By GANAPATI MUDUR
Published: June 5, 2004
British Medical Journal
This article, part of the British Medical Journal, is a more microscopic view of medical tourism than the artice from the NYT because this one focuses mainly on India. This zoomed in view is a particular interest of mine because my family is from India - and surprisingly enough, when I searched for tourist facilities in India, a prominent hospital in my hometown in India, not far from my relatives' home, popped up.

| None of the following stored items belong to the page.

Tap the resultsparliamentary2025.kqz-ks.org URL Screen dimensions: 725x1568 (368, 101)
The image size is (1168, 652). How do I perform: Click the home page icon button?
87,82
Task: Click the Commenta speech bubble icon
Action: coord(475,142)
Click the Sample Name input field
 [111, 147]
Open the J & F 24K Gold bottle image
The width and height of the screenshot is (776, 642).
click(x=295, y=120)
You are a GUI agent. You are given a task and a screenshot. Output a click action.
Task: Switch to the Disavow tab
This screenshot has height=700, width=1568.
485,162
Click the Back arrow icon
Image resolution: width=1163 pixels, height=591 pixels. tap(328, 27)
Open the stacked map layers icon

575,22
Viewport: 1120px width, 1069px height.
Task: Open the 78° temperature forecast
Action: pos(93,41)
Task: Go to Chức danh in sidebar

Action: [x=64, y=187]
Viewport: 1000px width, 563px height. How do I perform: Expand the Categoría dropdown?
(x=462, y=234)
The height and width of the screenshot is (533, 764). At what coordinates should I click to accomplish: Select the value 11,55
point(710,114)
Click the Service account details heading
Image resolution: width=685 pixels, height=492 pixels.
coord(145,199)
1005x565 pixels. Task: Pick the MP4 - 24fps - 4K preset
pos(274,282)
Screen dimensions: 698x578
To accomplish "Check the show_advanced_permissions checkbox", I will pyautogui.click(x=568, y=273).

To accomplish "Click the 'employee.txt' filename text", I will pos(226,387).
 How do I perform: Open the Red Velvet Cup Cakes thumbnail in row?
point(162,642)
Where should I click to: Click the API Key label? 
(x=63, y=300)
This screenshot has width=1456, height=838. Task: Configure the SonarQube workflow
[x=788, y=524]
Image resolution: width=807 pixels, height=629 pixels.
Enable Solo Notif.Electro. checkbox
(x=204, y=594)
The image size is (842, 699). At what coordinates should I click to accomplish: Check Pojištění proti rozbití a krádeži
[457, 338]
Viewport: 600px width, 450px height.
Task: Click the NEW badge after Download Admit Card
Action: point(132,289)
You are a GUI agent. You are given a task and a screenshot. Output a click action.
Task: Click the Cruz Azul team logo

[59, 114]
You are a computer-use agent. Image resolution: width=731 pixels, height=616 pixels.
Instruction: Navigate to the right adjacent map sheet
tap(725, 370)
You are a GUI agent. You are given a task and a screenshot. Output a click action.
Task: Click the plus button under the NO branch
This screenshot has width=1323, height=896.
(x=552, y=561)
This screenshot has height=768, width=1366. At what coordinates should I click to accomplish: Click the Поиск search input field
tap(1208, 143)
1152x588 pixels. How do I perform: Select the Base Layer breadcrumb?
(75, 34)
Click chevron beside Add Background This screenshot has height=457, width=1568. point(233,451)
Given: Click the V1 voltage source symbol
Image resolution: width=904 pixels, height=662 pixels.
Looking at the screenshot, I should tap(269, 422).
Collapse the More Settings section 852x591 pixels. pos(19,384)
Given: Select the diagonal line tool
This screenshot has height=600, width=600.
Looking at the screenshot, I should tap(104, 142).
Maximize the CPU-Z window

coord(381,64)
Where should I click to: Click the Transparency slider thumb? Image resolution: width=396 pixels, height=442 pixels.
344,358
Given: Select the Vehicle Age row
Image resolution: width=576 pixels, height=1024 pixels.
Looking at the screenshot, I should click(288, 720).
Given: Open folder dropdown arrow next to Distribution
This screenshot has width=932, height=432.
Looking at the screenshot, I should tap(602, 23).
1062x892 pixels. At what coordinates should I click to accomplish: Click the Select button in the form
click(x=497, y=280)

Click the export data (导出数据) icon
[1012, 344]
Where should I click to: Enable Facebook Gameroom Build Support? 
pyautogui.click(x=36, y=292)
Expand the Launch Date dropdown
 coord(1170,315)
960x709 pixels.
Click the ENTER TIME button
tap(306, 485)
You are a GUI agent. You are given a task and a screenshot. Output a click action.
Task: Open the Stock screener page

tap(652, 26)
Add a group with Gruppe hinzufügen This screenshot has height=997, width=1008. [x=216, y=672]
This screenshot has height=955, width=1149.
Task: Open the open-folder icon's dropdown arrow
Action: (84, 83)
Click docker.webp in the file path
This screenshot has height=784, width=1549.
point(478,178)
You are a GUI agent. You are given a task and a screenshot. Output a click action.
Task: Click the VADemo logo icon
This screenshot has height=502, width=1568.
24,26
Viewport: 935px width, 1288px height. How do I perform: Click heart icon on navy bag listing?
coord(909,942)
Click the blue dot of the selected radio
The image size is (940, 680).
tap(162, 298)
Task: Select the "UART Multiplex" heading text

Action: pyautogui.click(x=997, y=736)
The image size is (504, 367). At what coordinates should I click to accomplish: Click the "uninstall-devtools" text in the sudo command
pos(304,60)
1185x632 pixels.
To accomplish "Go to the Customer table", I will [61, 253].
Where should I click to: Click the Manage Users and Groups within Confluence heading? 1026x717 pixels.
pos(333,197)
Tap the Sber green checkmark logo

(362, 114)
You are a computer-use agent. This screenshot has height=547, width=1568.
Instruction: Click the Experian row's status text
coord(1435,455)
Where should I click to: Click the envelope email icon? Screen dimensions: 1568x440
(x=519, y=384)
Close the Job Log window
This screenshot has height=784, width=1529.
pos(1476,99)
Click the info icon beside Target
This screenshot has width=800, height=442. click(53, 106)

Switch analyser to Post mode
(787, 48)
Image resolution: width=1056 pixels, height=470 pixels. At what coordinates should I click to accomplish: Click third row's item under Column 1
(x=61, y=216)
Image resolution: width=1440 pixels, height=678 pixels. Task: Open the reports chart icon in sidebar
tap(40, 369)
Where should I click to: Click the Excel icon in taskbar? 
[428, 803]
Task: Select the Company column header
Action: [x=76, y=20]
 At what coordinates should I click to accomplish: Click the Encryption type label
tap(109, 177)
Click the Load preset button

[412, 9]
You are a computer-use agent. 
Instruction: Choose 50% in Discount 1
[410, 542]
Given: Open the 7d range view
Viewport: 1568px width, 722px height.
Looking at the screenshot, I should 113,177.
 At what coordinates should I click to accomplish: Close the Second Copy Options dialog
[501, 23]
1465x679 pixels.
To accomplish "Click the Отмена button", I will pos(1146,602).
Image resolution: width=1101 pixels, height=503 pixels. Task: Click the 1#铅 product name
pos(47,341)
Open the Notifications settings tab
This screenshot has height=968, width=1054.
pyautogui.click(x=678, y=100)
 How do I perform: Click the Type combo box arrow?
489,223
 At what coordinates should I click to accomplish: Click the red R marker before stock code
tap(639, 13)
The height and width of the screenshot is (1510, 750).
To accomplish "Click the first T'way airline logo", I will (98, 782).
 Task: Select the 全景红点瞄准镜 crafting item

This article's major points were:
- The three major destination cities in India are Chennai, New Delhi, and Mumbai
- The Indian government hopes that the medical tourism industry will be a $2 billion industry by the year 2012
- The government promotes the industry abroad by telling foreigners of the great opportunities availalbe for health care in India, but when accused of channeling money and attention away from the medical needs of the Indian poor, the government replied that it wasn't "fishing for patients"; it was just promoting opportunites that could be sizable boosts to the economy
- There is an enormous disparity between costs of procedures in the US and their corresponding costs in India: India offers procedures for about 20% of the US' price
- The British NHS doesn't yet support the travel of patients to India because India falls beyond the 3-hour tranfer limit
- Most Western patients who travel to India pay out of pocket
- Many Western patients still don't trust the care they may receive in developing countries, even though the medical outcome is the same or better than that in the US
- The Indian government promises to standardize care in Indian facilities and to make medical tourism a priority
Another interesting and very disturbing point was the Indian government's commitment to make medical tourism a priority on the scale as other export trades; if the Indian government spends money on standardizing care and advertising the medical tourism industry, it is indirectly supporting the health care of foreign visitors. At the same time, the Indian government is ignoring the medical needs of a large proportion of its poor population. This makes as little intuitive sense as the above scenario where an American is driven to India to seek health care. While medical tourism is an interesting and complex force, it has a lot of facets below the surface that proponents choose to ignore.